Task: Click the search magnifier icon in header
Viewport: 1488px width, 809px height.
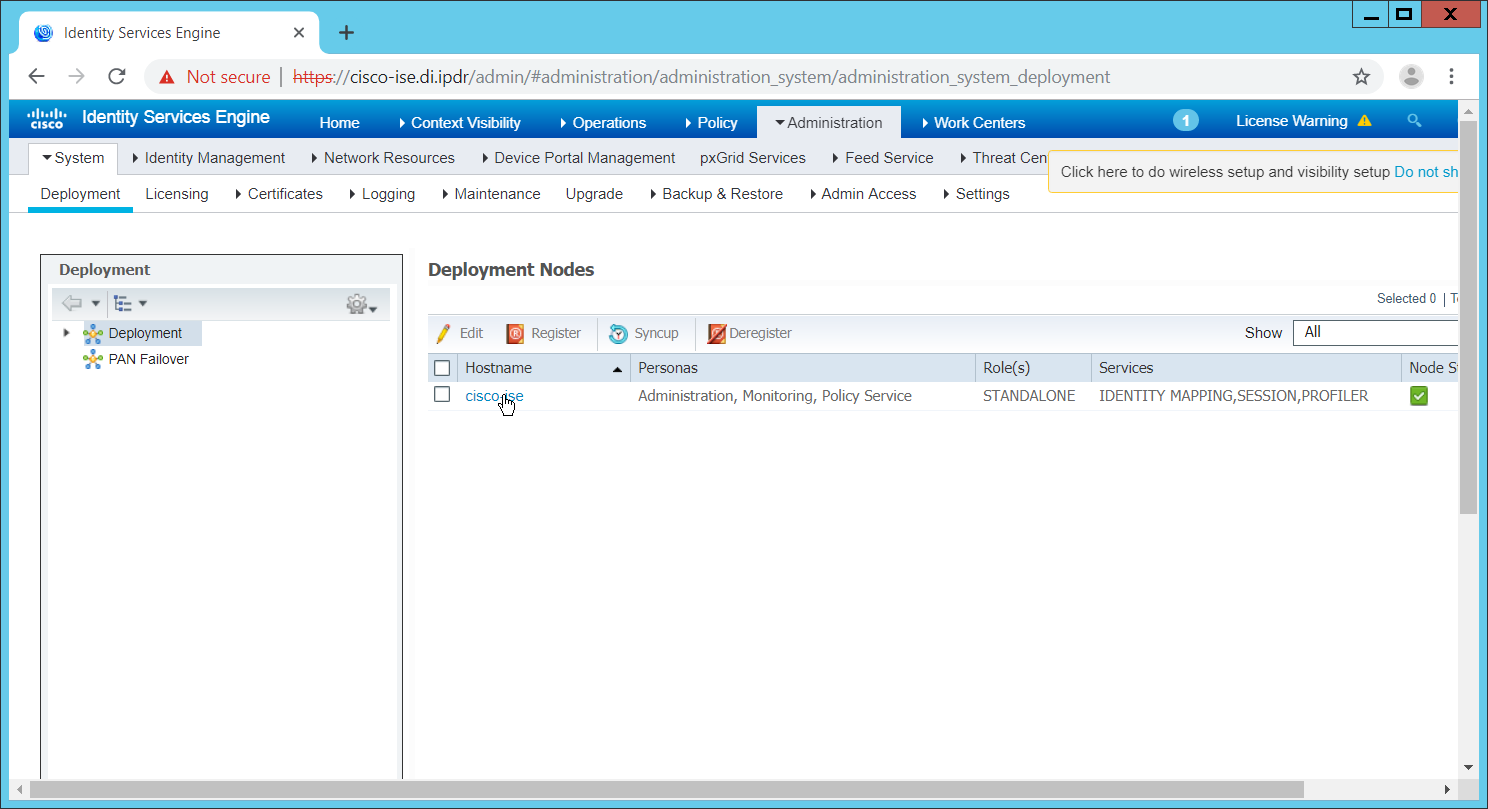Action: [x=1414, y=121]
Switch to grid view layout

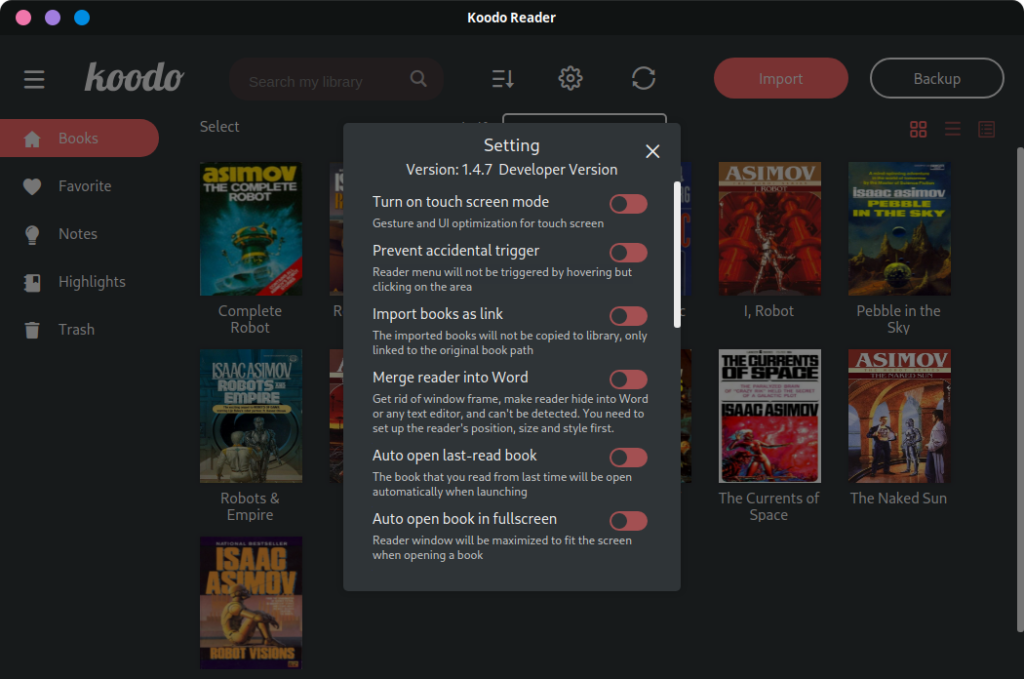click(918, 128)
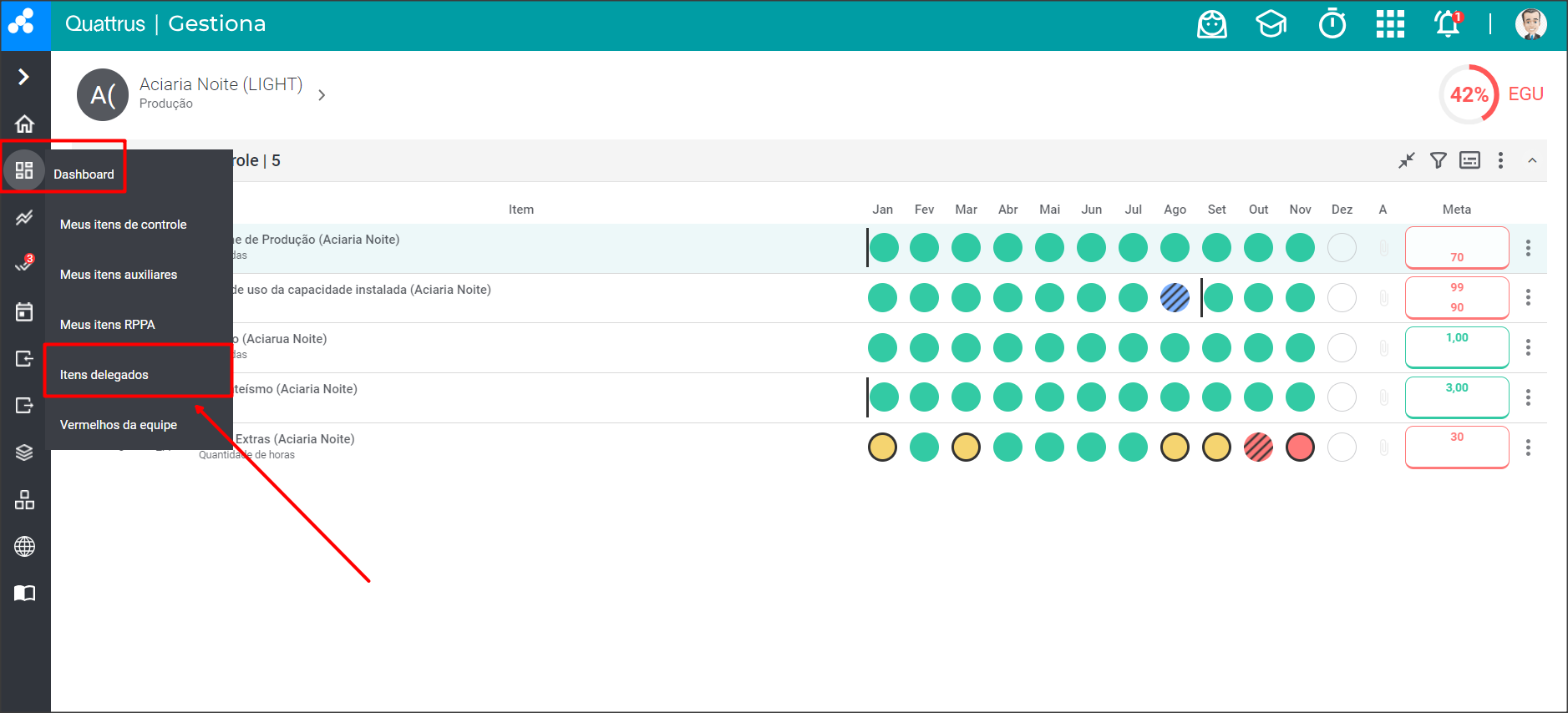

-------

Every entry is to be reproduced word for word, and no image is carried over.

Solution to the exercise:
Task: Click the search magnifier icon in header
Viewport: 1488px width, 809px height.
Action: [x=1414, y=121]
Switch to grid view layout

click(918, 128)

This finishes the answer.